### What is needed
Reproduce every line of the data, exactly and without its pictures.

### Working data
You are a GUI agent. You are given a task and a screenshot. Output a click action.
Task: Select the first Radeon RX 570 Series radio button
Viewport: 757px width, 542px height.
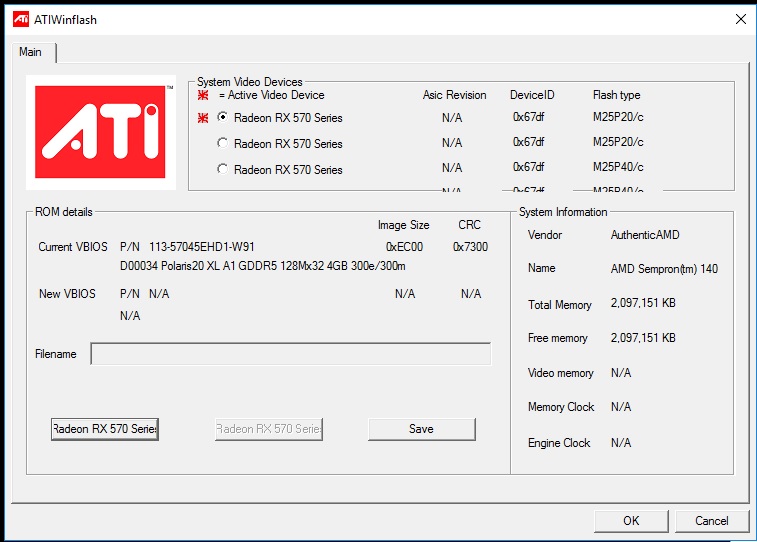223,118
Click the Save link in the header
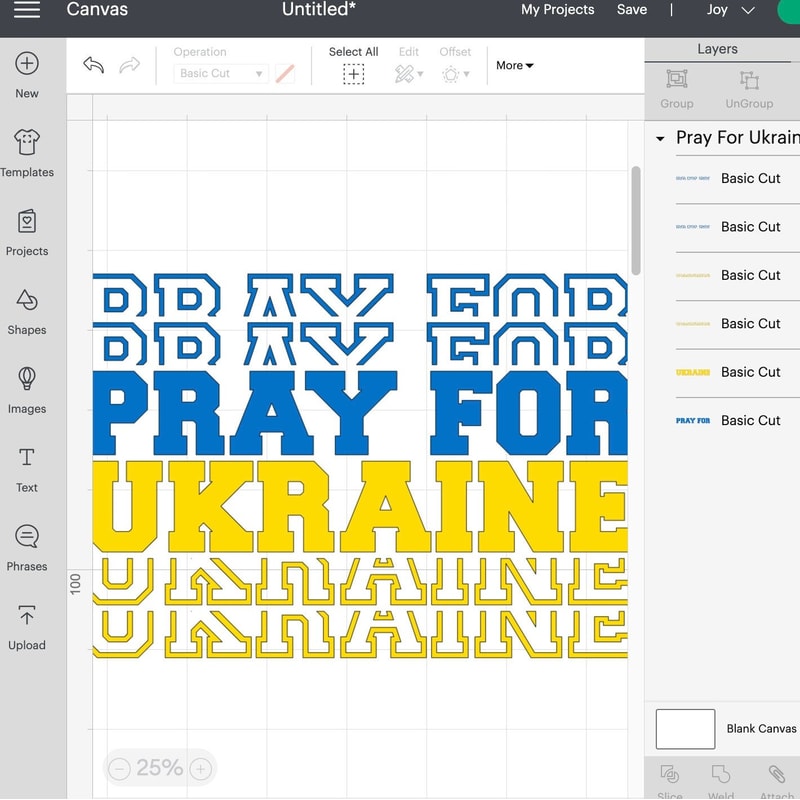Image resolution: width=800 pixels, height=800 pixels. coord(632,10)
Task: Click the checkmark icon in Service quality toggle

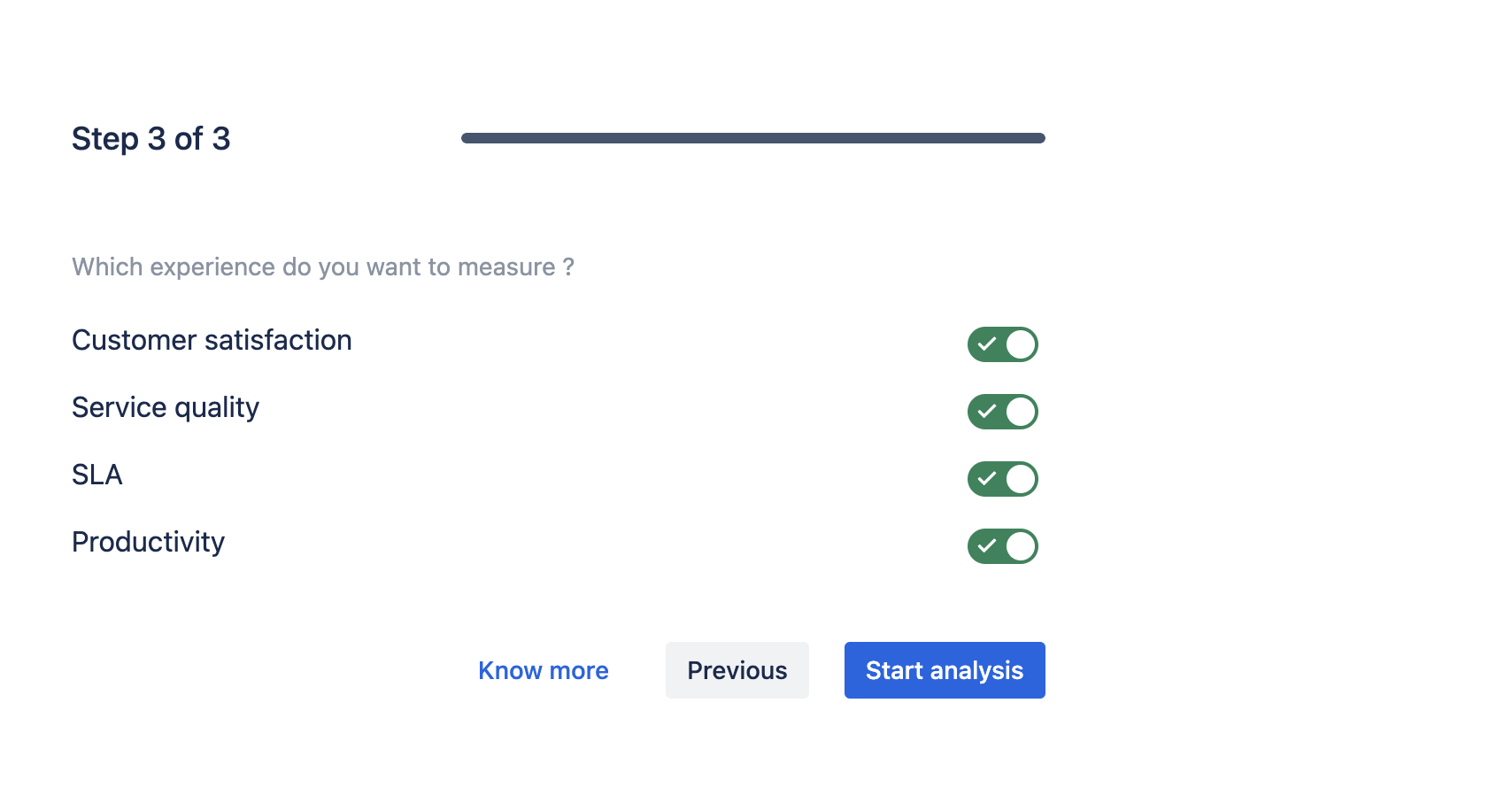Action: click(x=987, y=412)
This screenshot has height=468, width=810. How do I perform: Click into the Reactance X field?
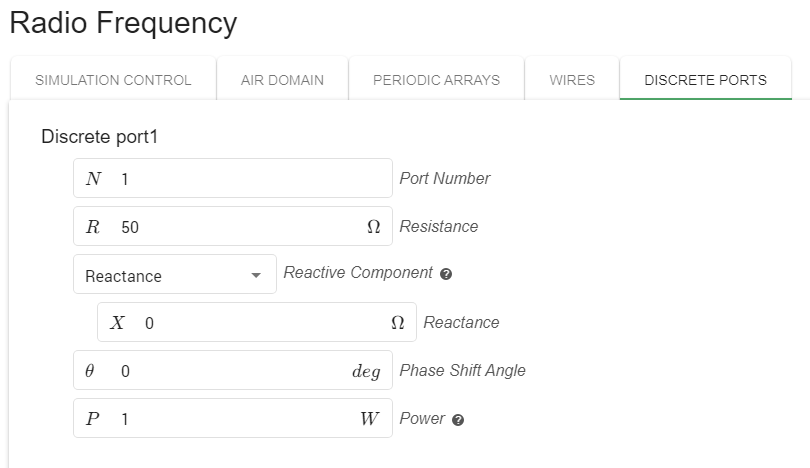click(x=260, y=323)
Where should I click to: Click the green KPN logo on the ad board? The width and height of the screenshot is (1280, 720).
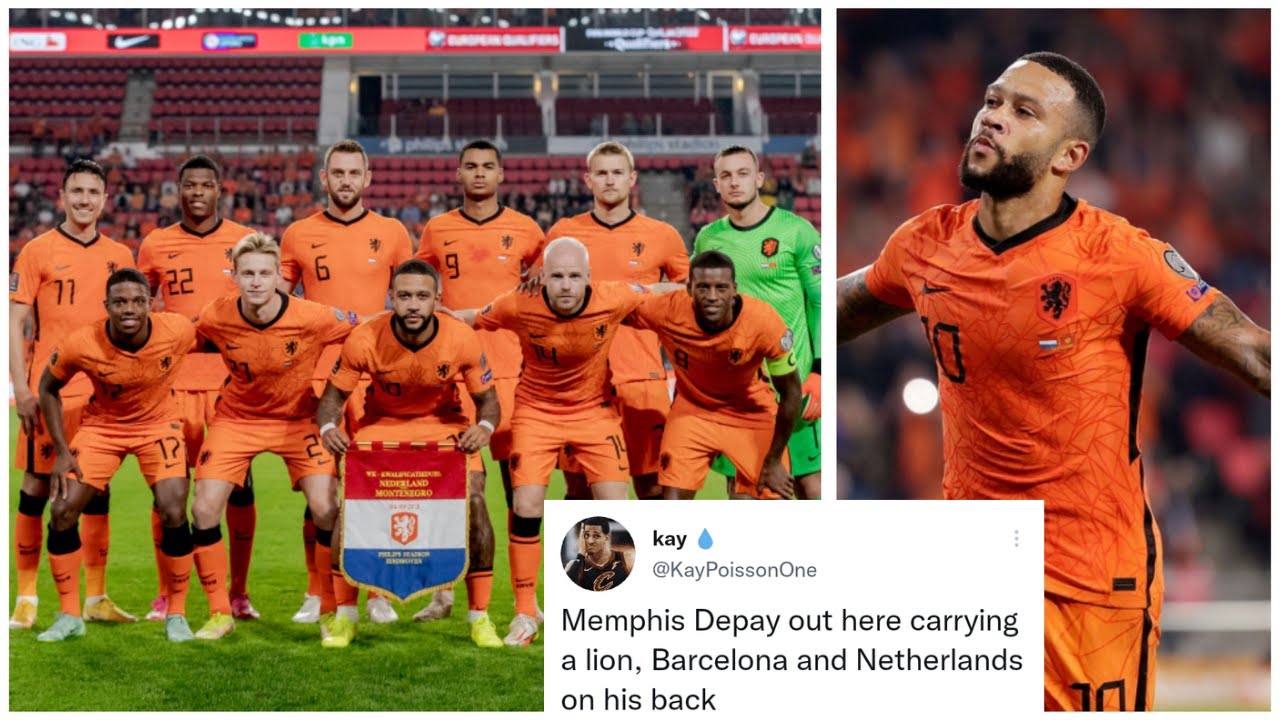pyautogui.click(x=325, y=41)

### Response to the exercise
You are a GUI agent. You are given a task and a screenshot. Output a click action.
Task: Select the first Radeon RX 570 Series radio button
Viewport: 757px width, 542px height.
223,118
Click the Save link in the header
Image resolution: width=800 pixels, height=800 pixels. coord(632,10)
Task: Click the checkmark icon in Service quality toggle

Action: click(x=987, y=412)
This screenshot has height=468, width=810. How do I perform: Click into the Reactance X field?
click(x=260, y=323)
Where should I click to: Click the green KPN logo on the ad board? The width and height of the screenshot is (1280, 720).
pyautogui.click(x=325, y=41)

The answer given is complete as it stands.